Stored items
☆ ☆ ☆ ☆

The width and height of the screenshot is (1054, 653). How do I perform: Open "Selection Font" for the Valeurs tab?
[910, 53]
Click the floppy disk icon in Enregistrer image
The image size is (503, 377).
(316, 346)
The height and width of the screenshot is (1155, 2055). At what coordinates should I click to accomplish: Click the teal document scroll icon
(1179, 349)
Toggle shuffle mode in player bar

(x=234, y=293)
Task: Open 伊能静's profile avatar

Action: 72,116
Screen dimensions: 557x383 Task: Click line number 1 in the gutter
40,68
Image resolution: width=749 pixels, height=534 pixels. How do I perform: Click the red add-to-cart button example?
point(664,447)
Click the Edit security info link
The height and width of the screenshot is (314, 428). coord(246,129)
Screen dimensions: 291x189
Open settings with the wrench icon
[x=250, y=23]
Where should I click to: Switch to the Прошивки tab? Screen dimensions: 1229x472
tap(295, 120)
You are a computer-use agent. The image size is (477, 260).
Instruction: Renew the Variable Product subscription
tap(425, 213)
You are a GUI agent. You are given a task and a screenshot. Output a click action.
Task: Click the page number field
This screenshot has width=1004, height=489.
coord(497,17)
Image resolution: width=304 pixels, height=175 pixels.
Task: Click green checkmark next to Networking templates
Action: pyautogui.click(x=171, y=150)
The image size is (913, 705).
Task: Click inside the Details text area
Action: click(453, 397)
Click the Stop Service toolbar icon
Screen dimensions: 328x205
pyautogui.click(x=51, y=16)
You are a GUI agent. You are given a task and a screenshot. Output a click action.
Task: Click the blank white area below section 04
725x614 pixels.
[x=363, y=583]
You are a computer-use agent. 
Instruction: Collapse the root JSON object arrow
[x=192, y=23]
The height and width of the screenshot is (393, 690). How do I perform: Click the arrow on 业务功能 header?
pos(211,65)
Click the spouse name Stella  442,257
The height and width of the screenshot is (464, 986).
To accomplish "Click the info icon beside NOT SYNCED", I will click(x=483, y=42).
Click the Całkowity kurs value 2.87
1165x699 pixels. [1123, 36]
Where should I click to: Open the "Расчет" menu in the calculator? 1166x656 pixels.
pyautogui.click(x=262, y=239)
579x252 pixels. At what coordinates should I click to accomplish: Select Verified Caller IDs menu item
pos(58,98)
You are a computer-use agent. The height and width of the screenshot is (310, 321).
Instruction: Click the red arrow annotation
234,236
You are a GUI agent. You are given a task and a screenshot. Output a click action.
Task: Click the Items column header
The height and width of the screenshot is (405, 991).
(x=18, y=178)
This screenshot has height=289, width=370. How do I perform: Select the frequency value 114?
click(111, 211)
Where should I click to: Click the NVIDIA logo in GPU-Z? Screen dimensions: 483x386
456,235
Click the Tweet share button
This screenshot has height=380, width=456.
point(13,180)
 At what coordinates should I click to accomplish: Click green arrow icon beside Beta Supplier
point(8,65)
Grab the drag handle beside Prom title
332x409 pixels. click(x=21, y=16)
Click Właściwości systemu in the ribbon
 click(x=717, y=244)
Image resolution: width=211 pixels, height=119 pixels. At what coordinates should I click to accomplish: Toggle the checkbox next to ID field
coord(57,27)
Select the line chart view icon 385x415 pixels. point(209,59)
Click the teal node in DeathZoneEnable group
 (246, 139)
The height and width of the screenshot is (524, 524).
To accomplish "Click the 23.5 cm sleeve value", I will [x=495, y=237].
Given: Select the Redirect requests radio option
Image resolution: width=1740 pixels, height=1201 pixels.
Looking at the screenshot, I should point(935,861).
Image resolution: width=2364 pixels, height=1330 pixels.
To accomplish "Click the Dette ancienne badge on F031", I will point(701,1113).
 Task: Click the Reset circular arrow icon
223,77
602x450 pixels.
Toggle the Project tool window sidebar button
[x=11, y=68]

☆ ☆ ☆ ☆

» **Assignment**
The word "will" may appear in several lines of the data; copy every line where it does.

» **Task answer**
To accomplish "Click the info icon beside NOT SYNCED", I will click(x=483, y=42).
To accomplish "Click the 23.5 cm sleeve value", I will [x=495, y=237].
To accomplish "Click the Dette ancienne badge on F031", I will point(701,1113).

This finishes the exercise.